# Neutered but left the scrotum sac?



## Shanbrier (Nov 29, 2011)

My 15 month old just got neutered but the vet left his "empty sac" if you will. I've heard the dog eventually absorbs the excess skin but it seems like a lot. Anyone have experience with this?


----------



## MilesMom (Jun 21, 2012)

yes, all my friend's dogs had the same and it took a few months to absorb.


----------



## hotmischief (Mar 11, 2012)

Yes my Gt Dane was neutered at 3yrs and they left the sac - there is usually a small open incision in the sac which allows any excess fluid to train. No stitches, so he was back to normal within 24 hrs.

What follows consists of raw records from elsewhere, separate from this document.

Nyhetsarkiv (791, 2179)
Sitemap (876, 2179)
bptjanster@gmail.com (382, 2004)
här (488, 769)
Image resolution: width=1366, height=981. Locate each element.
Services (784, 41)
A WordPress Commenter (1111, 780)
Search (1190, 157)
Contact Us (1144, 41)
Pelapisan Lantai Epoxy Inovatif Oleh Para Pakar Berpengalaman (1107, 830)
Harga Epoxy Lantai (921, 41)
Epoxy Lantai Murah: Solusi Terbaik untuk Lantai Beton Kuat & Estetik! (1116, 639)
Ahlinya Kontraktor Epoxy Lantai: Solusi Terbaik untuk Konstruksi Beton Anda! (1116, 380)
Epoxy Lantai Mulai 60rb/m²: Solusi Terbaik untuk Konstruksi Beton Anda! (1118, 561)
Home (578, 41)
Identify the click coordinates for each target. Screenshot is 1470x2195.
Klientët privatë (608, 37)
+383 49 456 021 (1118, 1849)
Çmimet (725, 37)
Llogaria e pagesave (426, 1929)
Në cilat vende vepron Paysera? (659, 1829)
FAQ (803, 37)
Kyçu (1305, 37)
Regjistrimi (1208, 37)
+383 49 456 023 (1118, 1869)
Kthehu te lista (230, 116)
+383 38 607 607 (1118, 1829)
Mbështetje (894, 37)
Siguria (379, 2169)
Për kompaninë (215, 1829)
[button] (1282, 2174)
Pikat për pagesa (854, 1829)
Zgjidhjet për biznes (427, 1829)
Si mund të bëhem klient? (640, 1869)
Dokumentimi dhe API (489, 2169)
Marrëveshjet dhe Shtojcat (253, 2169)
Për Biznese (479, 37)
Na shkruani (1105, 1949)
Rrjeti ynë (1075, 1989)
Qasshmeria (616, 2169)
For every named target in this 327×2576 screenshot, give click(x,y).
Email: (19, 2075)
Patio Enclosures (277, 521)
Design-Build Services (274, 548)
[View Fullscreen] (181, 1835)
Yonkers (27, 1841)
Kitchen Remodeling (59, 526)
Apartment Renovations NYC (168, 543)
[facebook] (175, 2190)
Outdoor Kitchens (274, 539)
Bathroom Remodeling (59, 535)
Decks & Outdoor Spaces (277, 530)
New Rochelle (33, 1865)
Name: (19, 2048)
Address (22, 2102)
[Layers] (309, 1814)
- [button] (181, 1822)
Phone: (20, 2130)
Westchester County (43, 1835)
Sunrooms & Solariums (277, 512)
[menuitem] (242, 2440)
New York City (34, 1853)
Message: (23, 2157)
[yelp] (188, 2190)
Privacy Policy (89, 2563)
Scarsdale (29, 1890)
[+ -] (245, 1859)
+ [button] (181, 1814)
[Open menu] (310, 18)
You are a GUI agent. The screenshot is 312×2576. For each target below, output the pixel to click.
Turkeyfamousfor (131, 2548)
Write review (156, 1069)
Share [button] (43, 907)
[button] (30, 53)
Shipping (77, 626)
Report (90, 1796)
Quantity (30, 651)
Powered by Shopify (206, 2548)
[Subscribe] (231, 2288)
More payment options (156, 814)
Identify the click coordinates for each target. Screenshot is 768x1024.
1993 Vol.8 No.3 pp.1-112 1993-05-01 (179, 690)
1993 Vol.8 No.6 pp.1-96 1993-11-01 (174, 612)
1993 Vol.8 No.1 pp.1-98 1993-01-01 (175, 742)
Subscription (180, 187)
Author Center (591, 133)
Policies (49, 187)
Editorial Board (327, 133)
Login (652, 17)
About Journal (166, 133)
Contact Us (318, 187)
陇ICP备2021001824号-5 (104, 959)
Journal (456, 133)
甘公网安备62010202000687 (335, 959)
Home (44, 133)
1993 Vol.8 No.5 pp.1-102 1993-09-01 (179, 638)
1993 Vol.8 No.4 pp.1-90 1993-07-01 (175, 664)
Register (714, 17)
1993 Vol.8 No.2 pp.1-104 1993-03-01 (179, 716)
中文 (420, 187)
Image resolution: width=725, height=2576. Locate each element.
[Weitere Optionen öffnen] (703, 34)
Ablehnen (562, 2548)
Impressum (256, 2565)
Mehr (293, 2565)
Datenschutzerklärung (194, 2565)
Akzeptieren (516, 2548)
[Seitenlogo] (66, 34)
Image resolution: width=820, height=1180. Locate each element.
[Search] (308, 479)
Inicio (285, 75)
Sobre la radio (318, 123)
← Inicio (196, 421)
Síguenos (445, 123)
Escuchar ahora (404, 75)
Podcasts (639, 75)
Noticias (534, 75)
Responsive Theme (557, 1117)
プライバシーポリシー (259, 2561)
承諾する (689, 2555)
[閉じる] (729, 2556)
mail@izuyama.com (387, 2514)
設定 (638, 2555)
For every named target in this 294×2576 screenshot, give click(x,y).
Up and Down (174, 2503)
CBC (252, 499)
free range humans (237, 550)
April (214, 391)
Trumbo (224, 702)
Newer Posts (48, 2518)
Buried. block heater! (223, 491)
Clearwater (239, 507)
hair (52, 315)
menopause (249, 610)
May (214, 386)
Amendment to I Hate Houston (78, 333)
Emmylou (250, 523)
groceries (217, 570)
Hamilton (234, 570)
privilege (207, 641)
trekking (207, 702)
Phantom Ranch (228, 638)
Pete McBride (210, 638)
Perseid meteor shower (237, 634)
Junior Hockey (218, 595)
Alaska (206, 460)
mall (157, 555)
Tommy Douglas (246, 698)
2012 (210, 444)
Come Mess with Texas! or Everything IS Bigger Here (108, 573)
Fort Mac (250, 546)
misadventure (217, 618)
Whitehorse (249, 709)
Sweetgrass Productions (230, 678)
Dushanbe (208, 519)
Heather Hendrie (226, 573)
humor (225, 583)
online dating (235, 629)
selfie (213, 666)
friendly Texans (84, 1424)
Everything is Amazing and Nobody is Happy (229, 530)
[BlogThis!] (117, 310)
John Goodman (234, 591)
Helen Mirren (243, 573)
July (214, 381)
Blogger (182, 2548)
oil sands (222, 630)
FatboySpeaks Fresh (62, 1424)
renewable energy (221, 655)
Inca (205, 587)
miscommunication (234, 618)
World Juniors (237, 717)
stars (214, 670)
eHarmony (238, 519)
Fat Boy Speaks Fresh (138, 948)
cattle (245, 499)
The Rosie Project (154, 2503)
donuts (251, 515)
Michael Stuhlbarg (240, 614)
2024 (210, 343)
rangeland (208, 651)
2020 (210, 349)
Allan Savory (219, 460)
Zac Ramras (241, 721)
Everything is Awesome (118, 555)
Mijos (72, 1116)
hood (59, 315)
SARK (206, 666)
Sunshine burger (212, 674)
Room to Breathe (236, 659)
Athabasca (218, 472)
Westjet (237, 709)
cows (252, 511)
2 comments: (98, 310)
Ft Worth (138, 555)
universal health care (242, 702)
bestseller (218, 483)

We are now 5 yrs down the road and the there is still some of the sac still there. I don't think they absorb it as it is external to the body, but it shrinks.


----------



## Shanbrier (Nov 29, 2011)

Hmmmm he definitely has stitches....


----------



## Rudy (Oct 12, 2012)

Shanbrier Your Picture on the Creek is off the hook sweet 8) thanks

We like Nuts camp Rudy :-[
forgive me

many vets do this

Have a great day


----------



## Shanbrier (Nov 29, 2011)

Thanks 

We like nuts here too but I caved under all the social pressure  We literally take him everywhere with us and he was never the problem but other dogs reacting to him was an issue. Bend was just voted dog town USA but that being said there are VERY strong opinions over this topic!


----------



## SteelCityDozer (Aug 25, 2011)

Dozer had to have some excess skin removed bec his were so low. So he basically had plastic surgery on his area. But I remember our cat had a small empty sac for a bit but it shrunk up. He was young though when neutered.


----------



## Lincolns Parents (Aug 6, 2011)

The vet left Lincolns sack with stiches, it took a little while but it absorbed. :


----------



## mswhipple (Mar 7, 2011)

When I adopted Willie, he was a young adult dog and already neutered. There is just a small fold of skin at the surgery site.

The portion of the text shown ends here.